CENTERS FOR DISEASE CONTROL and PREVENTION STUDIES SPORTS PARTICIPATION AND HEALTH-RELATED BEHAVIORS

June 2001

The Centers for Disease Control and Prevention (CDC) recently released the results of a study indicating sports participation has health-related benefits beyond those of being physically fit. The CDC studied a representative sample of more than 14,000 high school students, from three different ethnic groups, across the United States and found sport participants have better health habits than non-sport participants. The study was conducted by exploring the relationships between the CDC’s Youth Risk Behavior Survey (YRBS) and sport versus non-sport participants. According to the CDC, “Because sports participation typically involves substantial amounts of physical activity, the health benefits of regular exercise would be expected to accrue in young athletes.
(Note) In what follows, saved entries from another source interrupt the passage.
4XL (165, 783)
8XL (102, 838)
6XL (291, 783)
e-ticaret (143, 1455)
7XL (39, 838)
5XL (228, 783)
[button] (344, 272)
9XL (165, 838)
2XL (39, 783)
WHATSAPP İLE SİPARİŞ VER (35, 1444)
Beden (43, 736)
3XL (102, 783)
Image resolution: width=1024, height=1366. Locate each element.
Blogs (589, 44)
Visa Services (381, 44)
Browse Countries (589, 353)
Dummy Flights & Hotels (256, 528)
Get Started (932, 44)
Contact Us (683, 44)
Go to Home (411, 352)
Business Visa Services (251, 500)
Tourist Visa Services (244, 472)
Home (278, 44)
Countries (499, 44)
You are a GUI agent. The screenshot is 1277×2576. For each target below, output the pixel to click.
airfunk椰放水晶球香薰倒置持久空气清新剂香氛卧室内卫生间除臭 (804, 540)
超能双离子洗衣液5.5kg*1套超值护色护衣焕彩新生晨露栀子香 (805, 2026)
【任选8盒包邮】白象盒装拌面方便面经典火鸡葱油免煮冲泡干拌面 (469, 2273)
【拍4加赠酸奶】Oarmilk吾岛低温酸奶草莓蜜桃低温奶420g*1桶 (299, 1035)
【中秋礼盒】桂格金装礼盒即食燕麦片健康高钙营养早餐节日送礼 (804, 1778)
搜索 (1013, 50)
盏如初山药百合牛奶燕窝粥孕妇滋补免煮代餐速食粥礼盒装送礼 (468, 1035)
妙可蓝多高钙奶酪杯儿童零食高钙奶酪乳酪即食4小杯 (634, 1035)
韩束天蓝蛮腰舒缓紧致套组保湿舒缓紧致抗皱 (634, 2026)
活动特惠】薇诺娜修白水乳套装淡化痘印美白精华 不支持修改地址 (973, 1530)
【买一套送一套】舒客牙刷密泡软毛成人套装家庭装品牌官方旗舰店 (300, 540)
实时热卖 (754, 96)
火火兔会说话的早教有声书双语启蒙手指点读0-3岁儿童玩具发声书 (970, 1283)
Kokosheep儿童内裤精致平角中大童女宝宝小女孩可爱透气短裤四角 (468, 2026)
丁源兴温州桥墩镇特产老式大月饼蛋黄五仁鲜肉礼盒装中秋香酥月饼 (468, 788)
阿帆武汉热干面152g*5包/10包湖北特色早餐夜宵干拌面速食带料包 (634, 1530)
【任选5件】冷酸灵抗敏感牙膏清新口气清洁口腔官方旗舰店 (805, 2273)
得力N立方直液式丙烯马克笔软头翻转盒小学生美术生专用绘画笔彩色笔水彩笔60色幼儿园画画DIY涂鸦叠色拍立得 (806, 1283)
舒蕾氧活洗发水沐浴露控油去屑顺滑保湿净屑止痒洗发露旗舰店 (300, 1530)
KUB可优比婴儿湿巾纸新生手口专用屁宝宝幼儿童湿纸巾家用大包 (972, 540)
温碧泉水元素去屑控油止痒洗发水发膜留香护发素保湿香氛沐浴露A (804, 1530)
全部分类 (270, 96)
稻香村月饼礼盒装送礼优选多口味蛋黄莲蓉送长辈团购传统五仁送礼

Also, because team rules and guidelines often promote health-enhancing behaviors, such as proper nutrition and avoidance of cigarette smoking, sports participation might promote healthy lifestyles via social pathways.”

Approximately 70% of the male students and 53% of the female students in this nationwide study reported participating in one or more high school sports. In general, the study concluded sports participants were more likely to eat more healthfully and less likely to smoke cigarettes, drink alcohol, use illicit drugs, engage in sexual activity, and engage in violent activities than non-sports participants. Out of the 27 items used for this study, there were only four areas where sports participants reported in a slightly higher incidence of negative health-related behaviors. Both male and female sports participants reported a slightly higher incidence of binge drinking than non-sports participants, but lower overall alcohol use. Male sports participants reported a slightly higher incidence of eating fatty foods and use of smokeless tobacco. Female sports participants reported a slightly higher incidence of trying to lose weight than non-sports participants.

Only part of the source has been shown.